--- begin Material for this exercise ---
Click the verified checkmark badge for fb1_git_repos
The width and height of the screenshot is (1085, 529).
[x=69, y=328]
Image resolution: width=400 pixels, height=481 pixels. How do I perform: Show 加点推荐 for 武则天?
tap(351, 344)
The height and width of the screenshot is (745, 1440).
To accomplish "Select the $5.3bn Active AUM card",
--- end Material for this exercise ---
- [Problem to work on] Write out all of the data above again, line by line and with the requests kept, but move every coordinate in the answers up by 71.

- [Answer in full]
Click the verified checkmark badge for fb1_git_repos
The width and height of the screenshot is (1085, 529).
[x=140, y=399]
Image resolution: width=400 pixels, height=481 pixels. How do I perform: Show 加点推荐 for 武则天?
tap(422, 415)
The height and width of the screenshot is (745, 1440).
To accomplish "Select the $5.3bn Active AUM card",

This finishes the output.